Can bisync report on changed files?

For a number of years I’ve been using grive2 to sync my local files to Google Drive. But I’m migrating from RedHat to Debian and so I thought I’d use rclone for this (to avoid another tool; I’m already using it elsewhere).

So

rclone bisync -L . grive: 2>&1 | grep -v ' bisync is IN BETA. Don.t use in production!'

And this works. But it’s quiet. If I add the -v flag then I get a lot of debug output.

`
2025/08/17 22:40:30 INFO  : Setting --ignore-listing-checksum as neither --checksum nor --compare checksum are set.
2025/08/17 22:40:30 INFO  : Bisyncing with Comparison Settings:
{
        "Modtime": true,
        "Size": true,
        "Checksum": false,
        "HashType1": 0,
        "HashType2": 0,
        "NoSlowHash": false,
        "SlowHashSyncOnly": false,
        "SlowHashDetected": true,
        "DownloadHash": false
}
2025/08/17 22:40:30 INFO  : Synching Path1 "local{12rtk}:/home/sweh/Google-Drive/" with Path2 "grive:/"
2025/08/17 22:40:30 INFO  : Building Path1 and Path2 listings
2025/08/17 22:40:39 INFO  : Path1 checking for diffs
2025/08/17 22:40:39 INFO  : - Path1    File was deleted          - foooo
2025/08/17 22:40:39 INFO  : Path1:    1 changes:    0 new,    0 modified,    1 deleted
2025/08/17 22:40:39 INFO  : Path2 checking for diffs
2025/08/17 22:40:39 INFO  : Applying changes
2025/08/17 22:40:39 INFO  : - Path2    Queue delete              - grive:/foooo
2025/08/17 22:40:39 INFO  : - Path1    Do queued copies to                - Path2
2025/08/17 22:40:40 INFO  : foooo: Deleted
2025/08/17 22:40:40 INFO  : There was nothing to transfer
2025/08/17 22:40:40 INFO  : Updating listings
2025/08/17 22:40:41 INFO  : Validating listings for Path1 "local{12rtk}:/home/sweh/Google-Drive/" vs Path2 "grive:/"
2025/08/17 22:40:41 INFO  : Bisync successful
2025/08/17 22:40:41 INFO  :
Transferred:              0 B / 0 B, -, 0 B/s, ETA -
Checks:              4100 / 4100, 100%
Deleted:                1 (files), 0 (dirs), 7 B (freed)
Elapsed time:        10.7s

We seem to have “no output” vs “debug output”.

The old answer was “don’t use -v” but use “--stats-log-level NOTICE” but that just provides a summary of what happened, not a list of files updated/deleted.

Is there a flag that will tell me what happened?

(FWIW, rclone v1.69.0, but I doubt this has changed in latter versions)

With -v you should get an INFO log per file transfer/delete.

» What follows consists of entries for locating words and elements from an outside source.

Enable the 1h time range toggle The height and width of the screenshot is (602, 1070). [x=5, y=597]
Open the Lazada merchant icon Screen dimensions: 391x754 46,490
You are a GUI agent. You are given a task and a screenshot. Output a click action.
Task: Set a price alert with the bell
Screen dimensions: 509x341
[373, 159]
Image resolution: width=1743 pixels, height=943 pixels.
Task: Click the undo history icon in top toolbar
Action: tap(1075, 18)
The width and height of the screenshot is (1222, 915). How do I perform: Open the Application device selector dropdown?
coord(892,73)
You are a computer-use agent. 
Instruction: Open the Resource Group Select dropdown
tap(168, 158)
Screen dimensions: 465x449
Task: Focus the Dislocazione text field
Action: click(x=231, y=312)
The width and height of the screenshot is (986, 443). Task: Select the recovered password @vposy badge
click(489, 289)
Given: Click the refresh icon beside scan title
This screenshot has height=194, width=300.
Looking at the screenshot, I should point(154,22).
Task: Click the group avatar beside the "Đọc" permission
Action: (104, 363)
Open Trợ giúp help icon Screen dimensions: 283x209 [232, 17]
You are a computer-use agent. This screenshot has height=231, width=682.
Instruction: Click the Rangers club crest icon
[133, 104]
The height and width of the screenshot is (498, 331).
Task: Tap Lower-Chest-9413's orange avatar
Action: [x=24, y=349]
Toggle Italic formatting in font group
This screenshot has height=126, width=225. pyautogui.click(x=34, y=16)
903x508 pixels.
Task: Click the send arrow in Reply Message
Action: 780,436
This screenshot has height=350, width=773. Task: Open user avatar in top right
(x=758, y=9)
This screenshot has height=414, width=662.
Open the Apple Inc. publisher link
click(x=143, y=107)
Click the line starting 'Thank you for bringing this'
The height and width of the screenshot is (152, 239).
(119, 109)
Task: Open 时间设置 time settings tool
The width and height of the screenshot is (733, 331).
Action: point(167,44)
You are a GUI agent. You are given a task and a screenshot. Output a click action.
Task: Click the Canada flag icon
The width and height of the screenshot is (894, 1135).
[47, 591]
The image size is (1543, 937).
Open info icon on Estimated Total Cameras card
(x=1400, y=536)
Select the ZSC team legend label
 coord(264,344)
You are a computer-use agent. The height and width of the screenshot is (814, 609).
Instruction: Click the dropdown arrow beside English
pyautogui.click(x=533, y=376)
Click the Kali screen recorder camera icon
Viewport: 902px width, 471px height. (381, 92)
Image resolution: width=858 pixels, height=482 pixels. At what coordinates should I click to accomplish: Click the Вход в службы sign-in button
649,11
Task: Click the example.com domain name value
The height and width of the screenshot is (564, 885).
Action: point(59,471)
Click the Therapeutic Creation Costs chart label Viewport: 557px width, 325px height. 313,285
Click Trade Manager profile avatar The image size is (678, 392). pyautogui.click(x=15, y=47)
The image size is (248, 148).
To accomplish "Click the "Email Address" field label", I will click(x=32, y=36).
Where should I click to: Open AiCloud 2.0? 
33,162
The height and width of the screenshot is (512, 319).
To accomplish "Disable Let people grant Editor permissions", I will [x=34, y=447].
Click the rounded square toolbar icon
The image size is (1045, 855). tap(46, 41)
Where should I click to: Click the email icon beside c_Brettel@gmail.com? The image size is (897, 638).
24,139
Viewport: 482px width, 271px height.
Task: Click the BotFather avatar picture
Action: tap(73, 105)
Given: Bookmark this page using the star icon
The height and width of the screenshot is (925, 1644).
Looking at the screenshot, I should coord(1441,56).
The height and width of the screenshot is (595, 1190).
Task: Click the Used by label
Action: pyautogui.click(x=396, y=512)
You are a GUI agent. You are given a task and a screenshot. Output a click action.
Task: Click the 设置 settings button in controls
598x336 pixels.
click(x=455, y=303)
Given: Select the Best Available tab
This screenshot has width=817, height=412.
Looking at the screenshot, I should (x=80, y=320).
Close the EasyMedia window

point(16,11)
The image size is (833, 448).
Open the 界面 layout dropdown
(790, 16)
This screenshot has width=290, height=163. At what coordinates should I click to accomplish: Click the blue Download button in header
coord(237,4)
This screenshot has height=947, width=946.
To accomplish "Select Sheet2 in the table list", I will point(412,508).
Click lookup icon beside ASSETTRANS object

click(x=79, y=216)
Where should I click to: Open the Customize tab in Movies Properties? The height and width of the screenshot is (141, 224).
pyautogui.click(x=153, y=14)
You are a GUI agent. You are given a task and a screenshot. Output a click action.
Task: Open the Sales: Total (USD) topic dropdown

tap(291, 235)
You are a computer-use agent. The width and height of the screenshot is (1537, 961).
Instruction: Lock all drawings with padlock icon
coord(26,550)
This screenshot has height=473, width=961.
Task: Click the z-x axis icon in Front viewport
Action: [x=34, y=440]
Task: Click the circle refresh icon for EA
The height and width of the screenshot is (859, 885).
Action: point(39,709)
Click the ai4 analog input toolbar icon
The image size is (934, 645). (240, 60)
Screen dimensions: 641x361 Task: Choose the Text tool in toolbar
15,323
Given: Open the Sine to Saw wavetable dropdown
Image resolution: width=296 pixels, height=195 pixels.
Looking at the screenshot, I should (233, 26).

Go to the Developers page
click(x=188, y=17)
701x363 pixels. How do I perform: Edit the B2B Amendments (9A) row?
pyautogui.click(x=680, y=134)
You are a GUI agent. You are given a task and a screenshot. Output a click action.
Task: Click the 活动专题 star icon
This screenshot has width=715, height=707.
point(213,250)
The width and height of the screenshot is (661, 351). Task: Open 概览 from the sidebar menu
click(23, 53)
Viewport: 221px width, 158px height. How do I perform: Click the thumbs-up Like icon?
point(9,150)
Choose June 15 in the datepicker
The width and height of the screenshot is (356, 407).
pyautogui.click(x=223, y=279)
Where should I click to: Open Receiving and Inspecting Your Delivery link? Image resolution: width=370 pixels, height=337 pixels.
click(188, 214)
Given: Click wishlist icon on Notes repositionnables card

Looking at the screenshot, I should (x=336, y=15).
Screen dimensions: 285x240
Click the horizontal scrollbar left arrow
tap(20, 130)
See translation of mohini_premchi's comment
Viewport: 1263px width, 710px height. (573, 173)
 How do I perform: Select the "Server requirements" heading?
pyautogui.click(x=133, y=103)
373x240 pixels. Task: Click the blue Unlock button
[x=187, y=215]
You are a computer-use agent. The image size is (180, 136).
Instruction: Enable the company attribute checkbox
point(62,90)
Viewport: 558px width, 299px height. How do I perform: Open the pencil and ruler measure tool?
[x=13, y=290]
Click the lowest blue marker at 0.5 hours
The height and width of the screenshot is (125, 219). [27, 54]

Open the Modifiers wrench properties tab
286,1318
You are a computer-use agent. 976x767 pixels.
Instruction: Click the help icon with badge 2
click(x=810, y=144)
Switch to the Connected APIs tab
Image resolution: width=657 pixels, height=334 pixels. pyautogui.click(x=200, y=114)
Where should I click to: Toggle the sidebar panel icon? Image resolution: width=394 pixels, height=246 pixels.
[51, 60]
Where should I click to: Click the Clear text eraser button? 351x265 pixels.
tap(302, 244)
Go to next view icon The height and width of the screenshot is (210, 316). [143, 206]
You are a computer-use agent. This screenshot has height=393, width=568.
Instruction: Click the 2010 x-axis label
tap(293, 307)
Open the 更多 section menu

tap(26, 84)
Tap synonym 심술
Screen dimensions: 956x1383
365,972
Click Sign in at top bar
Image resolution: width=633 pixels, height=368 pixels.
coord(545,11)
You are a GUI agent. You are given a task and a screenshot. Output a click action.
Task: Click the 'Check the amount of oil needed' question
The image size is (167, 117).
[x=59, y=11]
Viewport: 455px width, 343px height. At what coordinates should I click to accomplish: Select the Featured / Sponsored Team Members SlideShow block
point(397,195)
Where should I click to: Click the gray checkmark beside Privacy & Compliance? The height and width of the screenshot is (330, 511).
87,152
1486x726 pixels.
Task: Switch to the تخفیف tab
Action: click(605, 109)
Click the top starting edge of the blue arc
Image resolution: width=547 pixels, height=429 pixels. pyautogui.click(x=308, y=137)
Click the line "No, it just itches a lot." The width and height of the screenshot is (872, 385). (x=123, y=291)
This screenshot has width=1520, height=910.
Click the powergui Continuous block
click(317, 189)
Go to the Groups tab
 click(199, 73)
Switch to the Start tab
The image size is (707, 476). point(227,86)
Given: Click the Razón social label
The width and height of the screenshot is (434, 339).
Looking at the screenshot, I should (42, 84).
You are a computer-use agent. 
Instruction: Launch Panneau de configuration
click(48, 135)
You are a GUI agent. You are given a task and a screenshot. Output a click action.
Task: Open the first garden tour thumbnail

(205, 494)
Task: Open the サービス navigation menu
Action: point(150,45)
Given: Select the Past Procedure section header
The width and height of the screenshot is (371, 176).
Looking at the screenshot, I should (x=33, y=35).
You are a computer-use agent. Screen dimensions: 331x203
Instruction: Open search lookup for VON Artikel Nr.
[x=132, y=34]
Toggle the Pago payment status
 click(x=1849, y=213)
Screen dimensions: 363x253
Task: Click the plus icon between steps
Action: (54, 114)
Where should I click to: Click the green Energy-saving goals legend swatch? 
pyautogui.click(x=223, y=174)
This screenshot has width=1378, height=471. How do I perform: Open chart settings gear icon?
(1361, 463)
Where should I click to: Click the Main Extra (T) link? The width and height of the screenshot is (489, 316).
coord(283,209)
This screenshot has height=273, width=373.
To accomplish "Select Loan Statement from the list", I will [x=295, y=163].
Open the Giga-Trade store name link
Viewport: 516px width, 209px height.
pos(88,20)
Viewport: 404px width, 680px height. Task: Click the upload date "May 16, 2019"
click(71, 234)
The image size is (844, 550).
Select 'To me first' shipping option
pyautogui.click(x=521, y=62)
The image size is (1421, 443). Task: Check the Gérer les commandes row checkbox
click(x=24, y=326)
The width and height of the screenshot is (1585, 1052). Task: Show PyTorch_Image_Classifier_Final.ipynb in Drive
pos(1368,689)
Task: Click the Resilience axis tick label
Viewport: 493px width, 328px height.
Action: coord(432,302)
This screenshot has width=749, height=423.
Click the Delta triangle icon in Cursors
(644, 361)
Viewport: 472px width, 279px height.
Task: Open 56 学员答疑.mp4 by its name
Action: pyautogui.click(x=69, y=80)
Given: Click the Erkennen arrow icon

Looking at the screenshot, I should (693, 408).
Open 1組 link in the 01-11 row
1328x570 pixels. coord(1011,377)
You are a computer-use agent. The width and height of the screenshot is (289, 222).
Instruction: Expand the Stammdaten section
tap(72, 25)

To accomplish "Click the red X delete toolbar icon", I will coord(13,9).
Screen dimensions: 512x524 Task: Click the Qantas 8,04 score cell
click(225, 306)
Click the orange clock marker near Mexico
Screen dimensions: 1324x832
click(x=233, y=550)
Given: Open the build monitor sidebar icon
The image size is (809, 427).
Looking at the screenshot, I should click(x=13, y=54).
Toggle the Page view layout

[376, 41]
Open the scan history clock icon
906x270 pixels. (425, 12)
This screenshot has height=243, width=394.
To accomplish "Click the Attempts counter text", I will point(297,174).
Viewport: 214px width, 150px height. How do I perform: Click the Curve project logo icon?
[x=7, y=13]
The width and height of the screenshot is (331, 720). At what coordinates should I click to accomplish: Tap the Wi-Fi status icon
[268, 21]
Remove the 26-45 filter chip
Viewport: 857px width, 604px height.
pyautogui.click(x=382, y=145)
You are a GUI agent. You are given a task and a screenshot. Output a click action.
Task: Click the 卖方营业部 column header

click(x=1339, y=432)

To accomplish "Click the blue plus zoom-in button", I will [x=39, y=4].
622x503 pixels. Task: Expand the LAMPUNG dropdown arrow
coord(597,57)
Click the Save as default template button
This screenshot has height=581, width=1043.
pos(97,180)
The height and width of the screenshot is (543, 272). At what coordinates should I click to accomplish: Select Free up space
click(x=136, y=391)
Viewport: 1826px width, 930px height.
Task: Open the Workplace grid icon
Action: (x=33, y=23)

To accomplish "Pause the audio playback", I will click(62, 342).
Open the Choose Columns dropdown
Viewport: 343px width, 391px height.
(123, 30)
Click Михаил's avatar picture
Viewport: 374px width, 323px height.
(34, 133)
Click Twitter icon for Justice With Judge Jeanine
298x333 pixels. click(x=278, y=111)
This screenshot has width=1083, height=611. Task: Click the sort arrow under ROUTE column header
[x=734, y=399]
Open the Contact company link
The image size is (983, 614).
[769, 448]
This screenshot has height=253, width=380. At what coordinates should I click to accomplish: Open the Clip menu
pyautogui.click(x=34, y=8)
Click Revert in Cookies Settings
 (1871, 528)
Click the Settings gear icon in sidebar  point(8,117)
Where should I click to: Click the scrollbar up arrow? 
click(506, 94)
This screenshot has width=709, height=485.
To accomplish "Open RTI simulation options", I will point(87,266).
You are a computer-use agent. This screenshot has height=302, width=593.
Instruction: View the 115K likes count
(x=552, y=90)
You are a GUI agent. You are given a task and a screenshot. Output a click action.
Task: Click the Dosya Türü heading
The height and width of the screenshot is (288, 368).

I don't think bisync supports the file change logging that sync does though @nielash ?

1 Like

The logger flags are not supported at the moment, but adding them would be a good idea, and not terribly difficult. Perhaps it should be -–missing-on-path1 and –-missing-on-path2 instead of --missing-on-dst and --missing-on-src. Alternatively, I suppose it could log separately in each direction.

In my mind the goal would be to have lines such as

foo copied to remote (new)
foo copied to remote (updated)
foo copied from remote (new)
foo copied from remote (updated)
foo deleted in remote, deleting locally
foo deleted locally, deleting in remote

or some such thing, so it’s easy to see what the result of a run was. Keeping the log messages consistent(ish) with the one-way-sync is a bonus!

My goal (in this instance) is to replace the old unmaintained “grive2” program with the well maintained “rclone”, since I’m already using it :slight_smile: But the results should be useful for other people.

To clarify: those log lines already exist with -v. Your example didn’t really show it because there wasn’t anything to copy, but you can see it with the one delete:

2025/08/17 22:40:40 INFO  : foooo: Deleted

It sounds like you would prefer to suppress some of the other things that also get logged at the INFO level, like Building Path1 and Path2 listings. While I hear that, there are other users who find those useful and there’s probably no one setting that would make everybody happy. (There is already a -vv DEBUG level that is much, much noisier.) Consider that the Building Path1 and Path2 listings stage took only 9 seconds in your case, but for another user it might take 9 minutes, and they would otherwise have no idea what bisync is doing during that time.

The logger flags are potentially a solution to this (once supported) because you could omit -v and just use –-combined to write the quieter list of paths that you want (to stdout or a file).